Document passage =
┄┄┄┄┄┄
Update Notes

Author: VR-Rathod

pages/Abstract Factory Pattern.md

@@ -0,0 +1,326 @@
+---
+seoTitle: Activity Selection Problem – Greedy Interval Scheduling Algorithm Guide
+description: "Master the Activity Selection Problem using greedy interval scheduling. Covers earliest finish time strategy, exchange argument proof, weighted variant with DP, and full implementations in Python, C++, JavaScript, and Java."
+keywords: "activity selection problem, interval scheduling, greedy algorithm, earliest finish time, non-overlapping intervals, weighted job scheduling, DP, Python, C++, Java, JavaScript, DSA"
+displayTitle: Activity Selection Problem
+---
+
+> [!info] What is the Activity Selection Problem?
+> The **Activity Selection Problem** asks: given $N$ activities with start times $s_i$ and finish times $f_i$, select the **maximum number of non-overlapping activities** a single resource can perform.
+> The [[Greedy Algorithm Concepts|greedy]] strategy — **always pick the activity that finishes earliest** — is provably optimal and runs in **$O(N \log N)$** time (dominated by sorting).
+> This is the canonical problem for proving greedy correctness using the **exchange argument**.
┄┄┄┄┄┄
[Items from a dataset]
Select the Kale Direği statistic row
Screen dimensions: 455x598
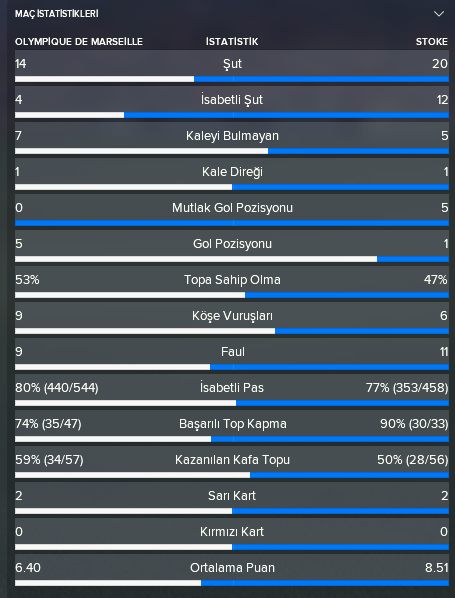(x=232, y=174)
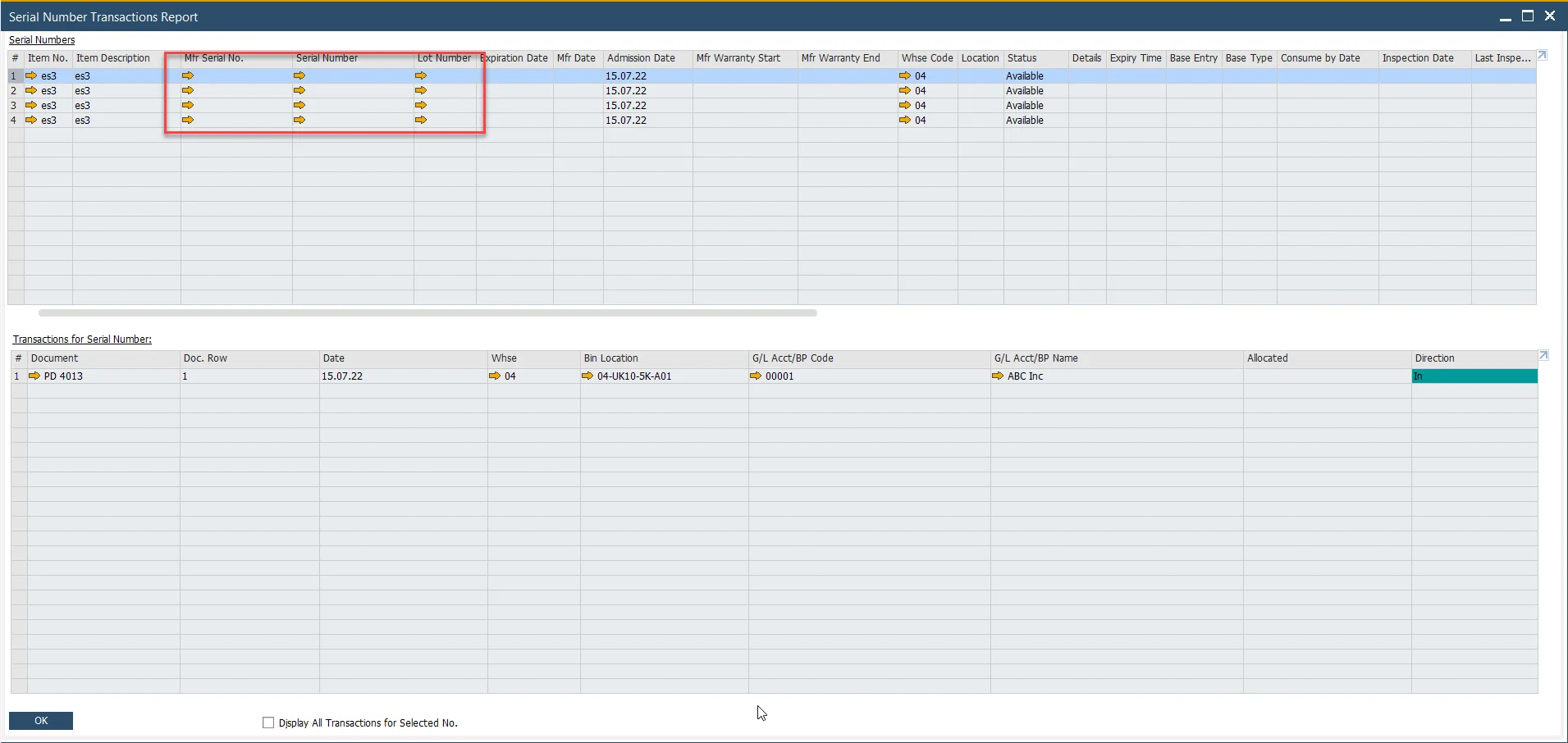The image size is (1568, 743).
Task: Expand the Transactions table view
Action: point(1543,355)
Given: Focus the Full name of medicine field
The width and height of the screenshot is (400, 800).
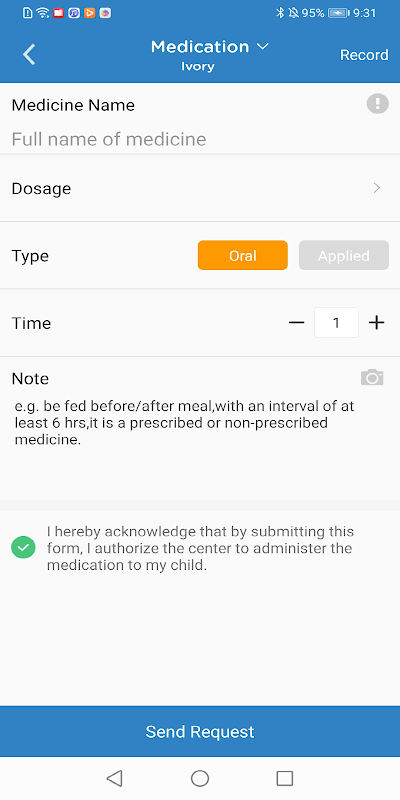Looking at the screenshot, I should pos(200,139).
┄┄┄┄┄┄
Problem to solve =
In the update notes on the Activity Selection Problem, which greedy strategy is described as provably optimal?

Exercise result =
Always pick the activity that finishes earliest.